- [About this exercise] All records are to be printed exactly as they appear.

─── Data records

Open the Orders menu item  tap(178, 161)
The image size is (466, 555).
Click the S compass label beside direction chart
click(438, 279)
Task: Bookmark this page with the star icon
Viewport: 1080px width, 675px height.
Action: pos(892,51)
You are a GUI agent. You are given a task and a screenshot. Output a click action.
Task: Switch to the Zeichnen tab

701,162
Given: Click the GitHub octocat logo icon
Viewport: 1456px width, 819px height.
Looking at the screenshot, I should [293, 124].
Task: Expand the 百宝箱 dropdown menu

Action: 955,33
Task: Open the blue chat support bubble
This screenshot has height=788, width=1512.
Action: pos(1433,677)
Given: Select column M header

──────

- [Answer area]
Open the Orders menu item  tap(178, 161)
The image size is (466, 555).
Click the S compass label beside direction chart
click(438, 279)
Task: Bookmark this page with the star icon
Viewport: 1080px width, 675px height.
Action: pos(892,51)
You are a GUI agent. You are given a task and a screenshot. Output a click action.
Task: Switch to the Zeichnen tab

701,162
Given: Click the GitHub octocat logo icon
Viewport: 1456px width, 819px height.
Looking at the screenshot, I should [293, 124].
Task: Expand the 百宝箱 dropdown menu

Action: 955,33
Task: Open the blue chat support bubble
This screenshot has height=788, width=1512.
Action: pos(1433,677)
Given: Select column M header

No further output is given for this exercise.